> [Aim of the task]:
Render the listing's lines from the one holding "Select the 页面 1 page in pages panel" to the one holding "pyautogui.click(x=31, y=312)", inclusive, as a JSON list of strings with one string per line, omitting blank lines.

> [Data]:
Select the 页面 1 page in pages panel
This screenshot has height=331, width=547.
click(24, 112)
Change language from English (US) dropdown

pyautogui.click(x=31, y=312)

---

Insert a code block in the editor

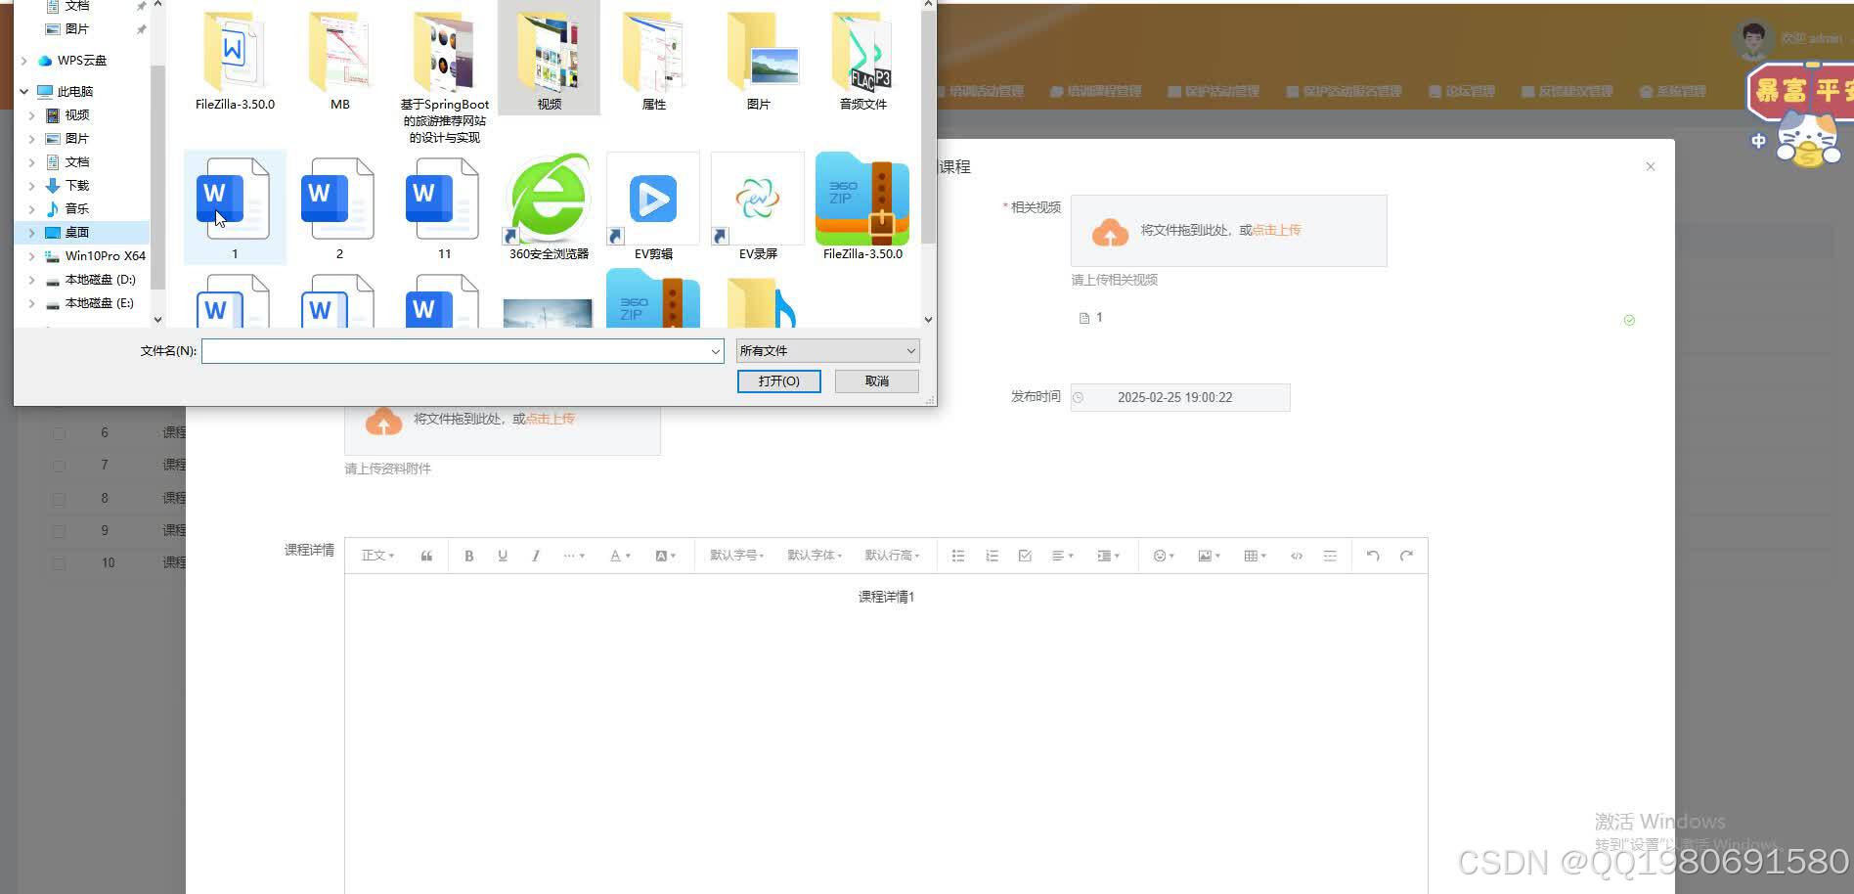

> [Problem solution]:
[
  "Select the 页面 1 page in pages panel",
  "This screenshot has height=331, width=547.",
  "click(24, 112)",
  "Change language from English (US) dropdown",
  "pyautogui.click(x=31, y=312)"
]